Please answer these questions using the meeting transcript below, not the material that follows it:
(a) What rank does Sean McGovern give the free trade area among those in the world?
(b) Which participant does the Chair bring in who has not yet asked a question?
(c) Of what group does that participant say he is the UK chair?

## [Text excerpt]
____

Sean McGovern: I will not repeat much of what I said. I think it is worth it. It is, after all, the third largest free trade area in the world. We would need a good reason not to want to be at that table. It does contain within its membership many countries that we regard as being high-growth markets for us over the medium to longer term. Yes, we think it is absolutely worth it.

The Chair: I take all that as being more positive than Sally Jones’s grandmother’s fish. Before we conclude the meeting, Lord Lansley, who has not asked a question, wants to come in at this point, and I am very happy to bring him in.

Q12            Lord Lansley: You are very kind, Lord Chair. Happily my question follows on from that conversation, but maybe it is particularly for Ms Jones, looking into the broader context. Do you think that our accession to CPTPP and our relationship with those countries would be of benefit, and that we should regard it as being useful in relation to the General Agreement on Trade in Services and developing the role of the WTO further? I should mention that I am the UK chair of the UK-Japan 21st Century Group, so I am interested particularly in our Japanese friends’ relationship with us.

____

## [Recorded data]
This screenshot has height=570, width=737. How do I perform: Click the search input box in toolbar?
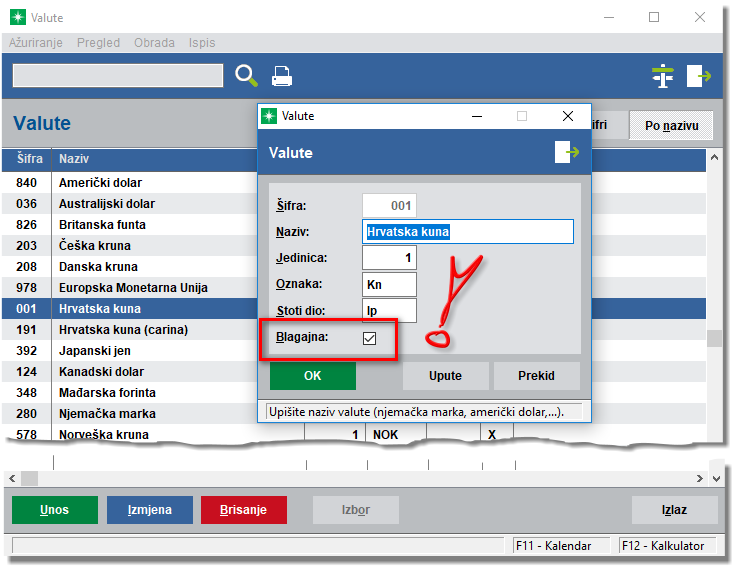(x=118, y=75)
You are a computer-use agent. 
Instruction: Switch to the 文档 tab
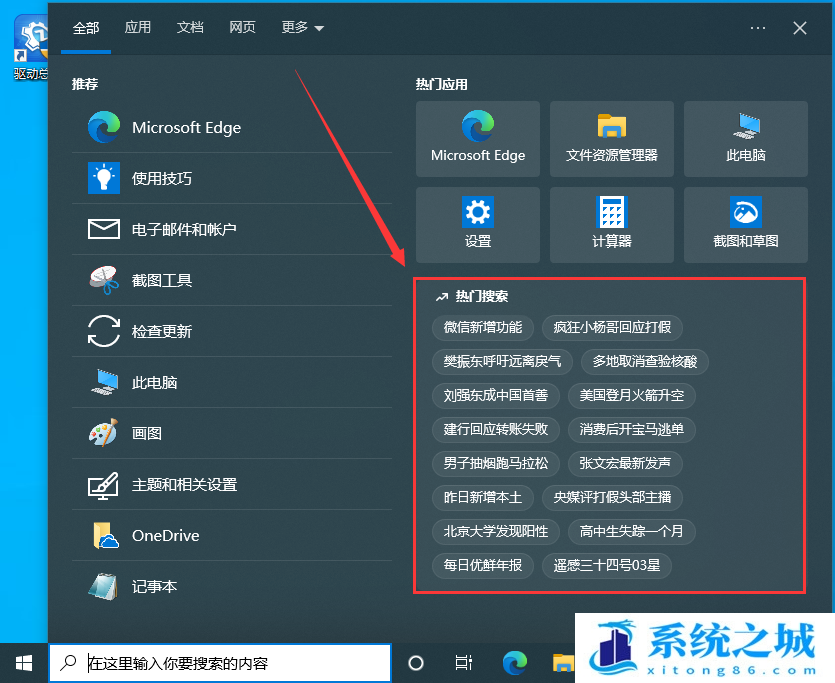pyautogui.click(x=190, y=28)
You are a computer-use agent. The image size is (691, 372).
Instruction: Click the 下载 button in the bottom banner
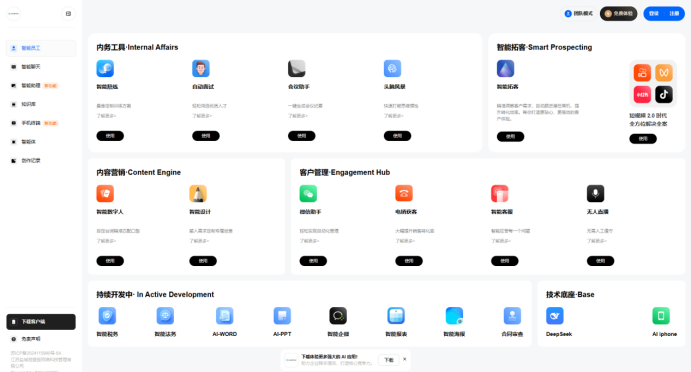tap(389, 360)
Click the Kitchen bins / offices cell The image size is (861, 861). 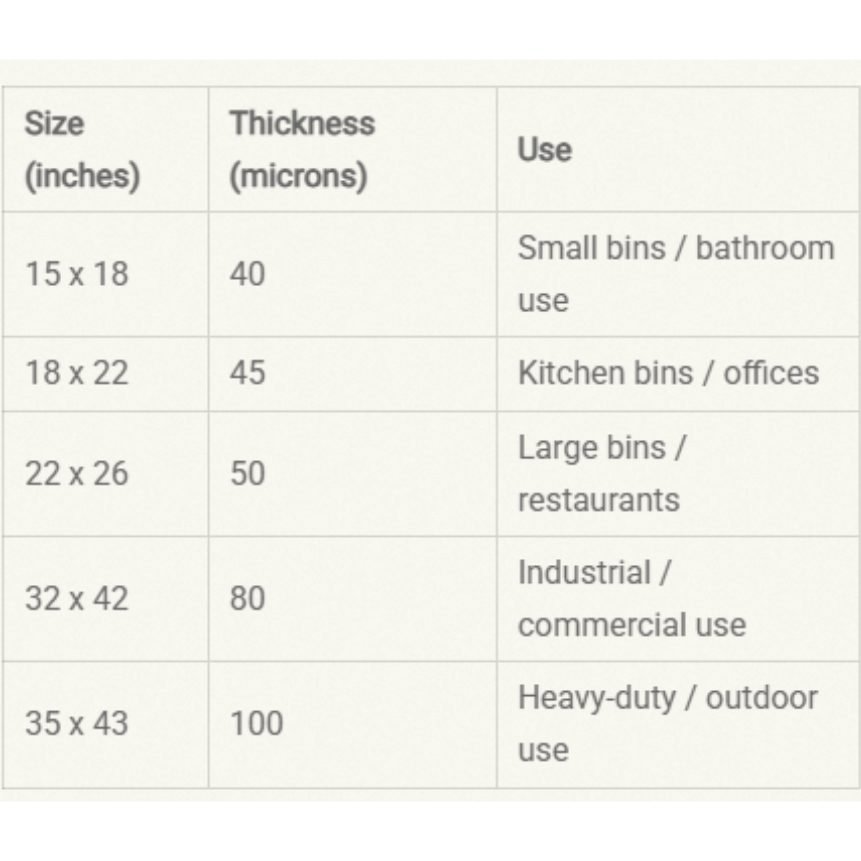tap(668, 373)
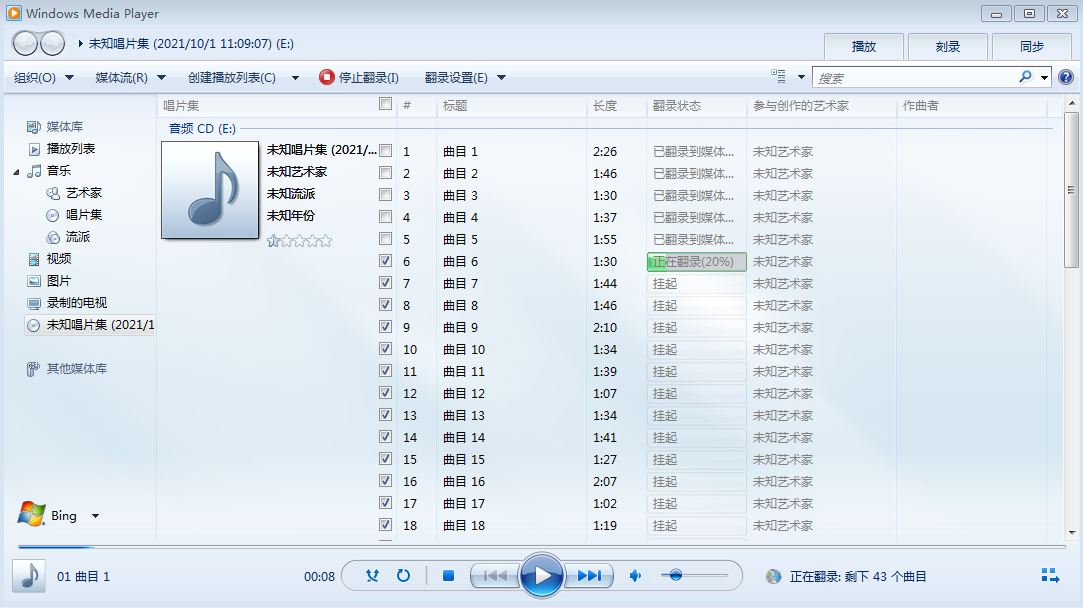Image resolution: width=1083 pixels, height=608 pixels.
Task: Collapse the 音乐 tree node
Action: click(17, 172)
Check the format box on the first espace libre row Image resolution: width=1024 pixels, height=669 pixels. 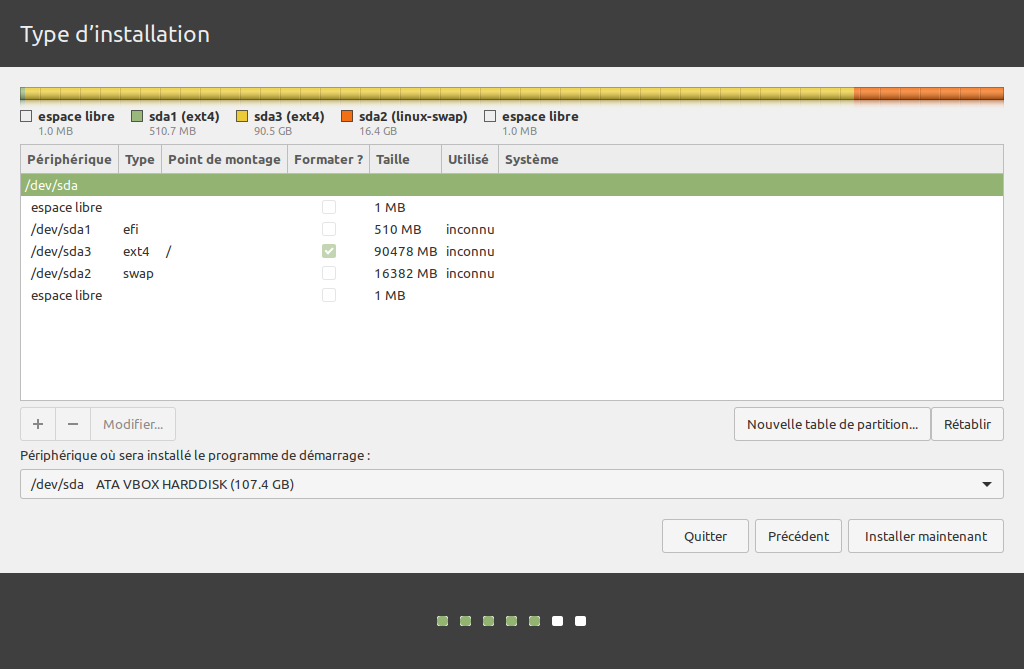(328, 207)
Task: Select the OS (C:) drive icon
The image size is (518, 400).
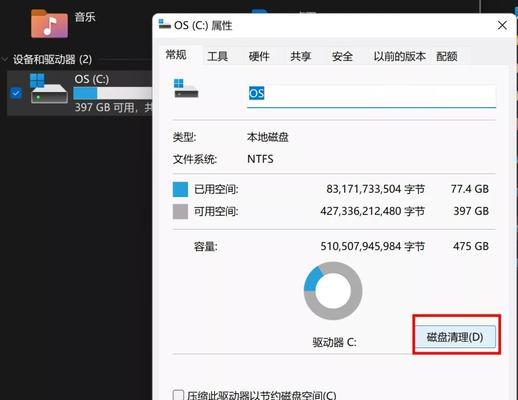Action: pos(49,89)
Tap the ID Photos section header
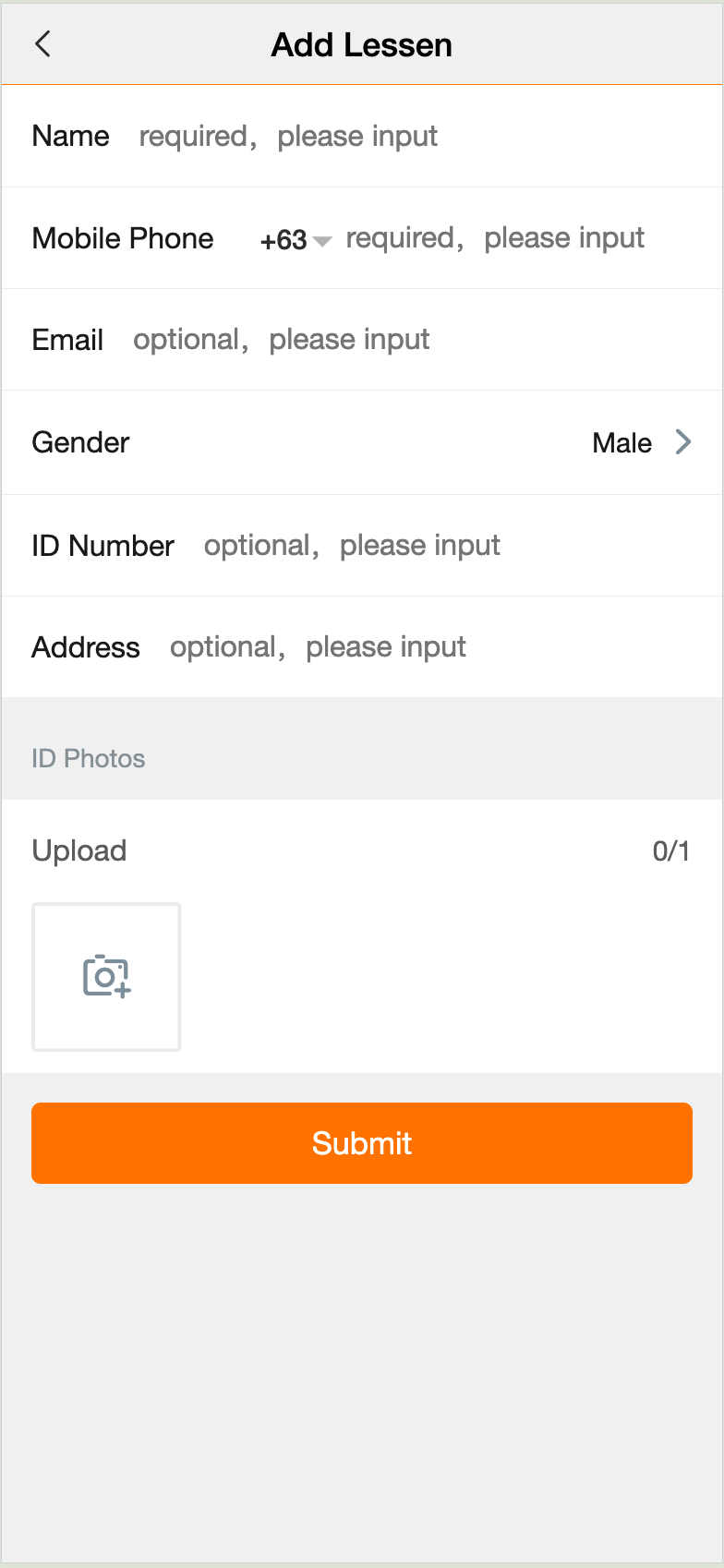This screenshot has width=724, height=1568. point(89,758)
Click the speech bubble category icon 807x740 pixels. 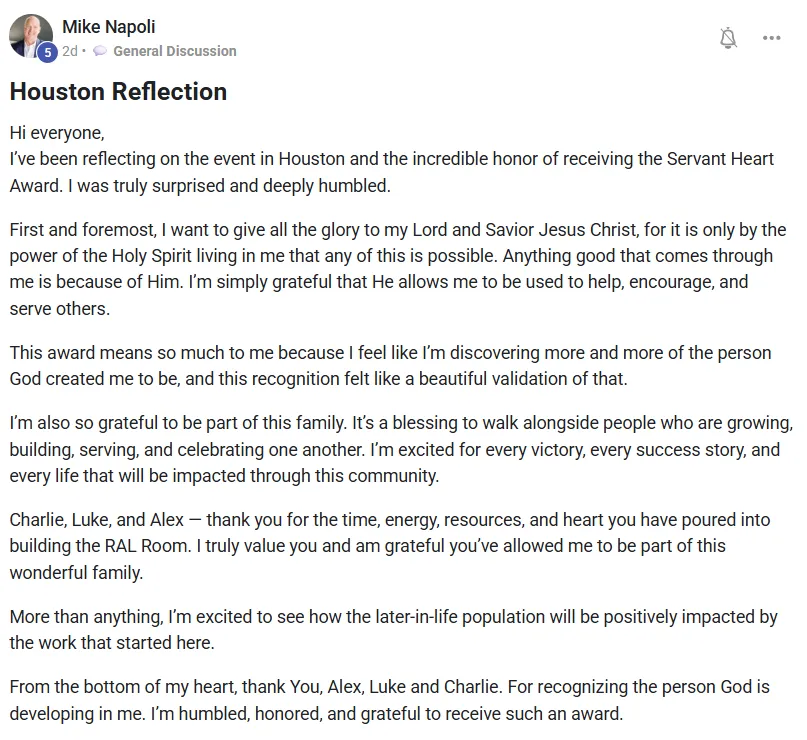tap(100, 51)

____

## [Output for this exercise]
(a) It is the third largest free trade area in the world.
(b) Lord Lansley.
(c) The UK-Japan 21st Century Group.